Let’s be honest, there will be no sudden end to Westminster mudslinging and yah-boo politics.   Did anyone seriously expect that to be a by-product of a hung parliament?  (Actually some people did, and that’s why I’ve been arguing with them about it on these pages and elsewhere.)  I know I had no illusions.


But I really, really didn’t expect to find myself feeling that the most statesmanlike of LibDems, Vince Cable, had lied on television in the very first days of the Coalition government.


I rather think my heron was inauspicious, and that none of this augurs well.


 

STOP PRESS

for a surprisingly similar (and much better written) article, see http://www.anthonypainter.co.uk/2010/05/25/the-haunting-of-vince-cable/ 

Once you’ve read Mr Painter, you’ll never read me again.  Even I won’t read me again.  Shame, I was just getting warmed up.
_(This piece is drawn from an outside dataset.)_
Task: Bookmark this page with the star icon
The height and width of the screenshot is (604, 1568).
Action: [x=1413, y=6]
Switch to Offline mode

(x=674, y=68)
* Mr Painter’s answer to “what I’m missing” is, essentially, that Vince Cable believes the cuts might send us into a downward spiral.  He is haunted by this fear.  Interesting.   For my part, it is hard to get worked up by the relative small beer of £6bn.  On the other hand, the language of cuts – “designed to send shockwaves” – and of course the signposting of massive austerity measures down the line could have the effect of terrifying the private sector – would you invest in an economy which is having all the demand sucked out of it?  how are you going to sell anything to people with no money in their pockets? – and triggering the double-dip.  That is a real and sobering risk, and it is the principal reason I signed up to help the Labour Party during the election.   If this goes belly-up, the hopes of a generation will be lost.  And it will haunt us all, not just Vince Cable.